▸ Task brief
Each line of the material that includes the string "computer" counts once; report the total and nothing further.
+++
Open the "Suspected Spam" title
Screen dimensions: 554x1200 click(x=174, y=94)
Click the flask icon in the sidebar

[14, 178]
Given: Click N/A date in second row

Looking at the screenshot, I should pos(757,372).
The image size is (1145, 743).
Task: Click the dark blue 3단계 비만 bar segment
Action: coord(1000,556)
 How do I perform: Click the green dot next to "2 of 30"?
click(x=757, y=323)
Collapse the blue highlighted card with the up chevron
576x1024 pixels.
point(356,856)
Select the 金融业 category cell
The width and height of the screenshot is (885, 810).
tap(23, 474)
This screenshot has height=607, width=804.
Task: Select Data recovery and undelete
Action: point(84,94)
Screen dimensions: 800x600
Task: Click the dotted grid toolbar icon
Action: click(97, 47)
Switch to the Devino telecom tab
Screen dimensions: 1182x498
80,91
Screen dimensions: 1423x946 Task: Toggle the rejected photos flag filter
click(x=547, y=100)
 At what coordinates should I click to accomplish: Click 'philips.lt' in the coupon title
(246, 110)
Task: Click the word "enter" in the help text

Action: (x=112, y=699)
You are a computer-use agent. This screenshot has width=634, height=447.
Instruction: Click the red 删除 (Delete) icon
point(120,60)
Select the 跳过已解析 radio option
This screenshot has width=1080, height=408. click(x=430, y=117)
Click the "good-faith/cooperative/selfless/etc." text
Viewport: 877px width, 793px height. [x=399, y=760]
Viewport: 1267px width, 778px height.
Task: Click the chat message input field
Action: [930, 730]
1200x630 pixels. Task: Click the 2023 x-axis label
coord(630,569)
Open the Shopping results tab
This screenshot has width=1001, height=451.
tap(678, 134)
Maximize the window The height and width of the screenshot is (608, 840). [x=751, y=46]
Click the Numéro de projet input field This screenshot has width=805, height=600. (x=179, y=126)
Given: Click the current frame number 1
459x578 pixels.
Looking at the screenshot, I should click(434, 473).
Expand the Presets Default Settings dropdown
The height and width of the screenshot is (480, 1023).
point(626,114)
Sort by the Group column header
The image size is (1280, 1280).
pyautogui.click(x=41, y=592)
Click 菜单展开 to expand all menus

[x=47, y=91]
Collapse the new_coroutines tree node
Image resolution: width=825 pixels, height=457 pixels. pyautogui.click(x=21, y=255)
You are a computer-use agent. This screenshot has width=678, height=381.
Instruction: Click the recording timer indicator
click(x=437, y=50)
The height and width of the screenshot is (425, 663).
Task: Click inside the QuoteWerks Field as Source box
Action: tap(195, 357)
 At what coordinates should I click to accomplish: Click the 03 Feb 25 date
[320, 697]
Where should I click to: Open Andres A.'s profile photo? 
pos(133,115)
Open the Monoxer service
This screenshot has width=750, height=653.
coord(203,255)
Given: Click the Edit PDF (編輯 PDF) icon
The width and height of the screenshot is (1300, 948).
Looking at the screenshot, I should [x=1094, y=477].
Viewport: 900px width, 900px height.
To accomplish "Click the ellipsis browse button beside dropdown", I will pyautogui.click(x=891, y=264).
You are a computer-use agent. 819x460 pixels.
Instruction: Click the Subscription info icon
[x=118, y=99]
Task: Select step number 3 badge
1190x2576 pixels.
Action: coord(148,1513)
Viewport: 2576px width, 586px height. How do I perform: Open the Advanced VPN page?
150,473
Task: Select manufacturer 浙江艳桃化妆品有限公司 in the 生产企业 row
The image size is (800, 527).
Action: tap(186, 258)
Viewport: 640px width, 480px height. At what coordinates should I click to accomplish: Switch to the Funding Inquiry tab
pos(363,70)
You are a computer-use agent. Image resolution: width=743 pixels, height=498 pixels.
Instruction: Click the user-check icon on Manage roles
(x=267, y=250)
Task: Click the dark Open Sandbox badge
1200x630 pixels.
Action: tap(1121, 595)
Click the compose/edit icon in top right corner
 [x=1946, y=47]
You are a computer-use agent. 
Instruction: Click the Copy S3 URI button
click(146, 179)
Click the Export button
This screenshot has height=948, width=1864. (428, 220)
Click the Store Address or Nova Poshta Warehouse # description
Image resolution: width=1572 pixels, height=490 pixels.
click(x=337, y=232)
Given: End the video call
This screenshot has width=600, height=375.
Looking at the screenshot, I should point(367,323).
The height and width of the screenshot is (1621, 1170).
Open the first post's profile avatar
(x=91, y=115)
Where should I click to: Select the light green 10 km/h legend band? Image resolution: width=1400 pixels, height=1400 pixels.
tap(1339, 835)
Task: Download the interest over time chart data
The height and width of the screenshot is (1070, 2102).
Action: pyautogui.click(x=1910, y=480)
+++
▸ Exercise solution
5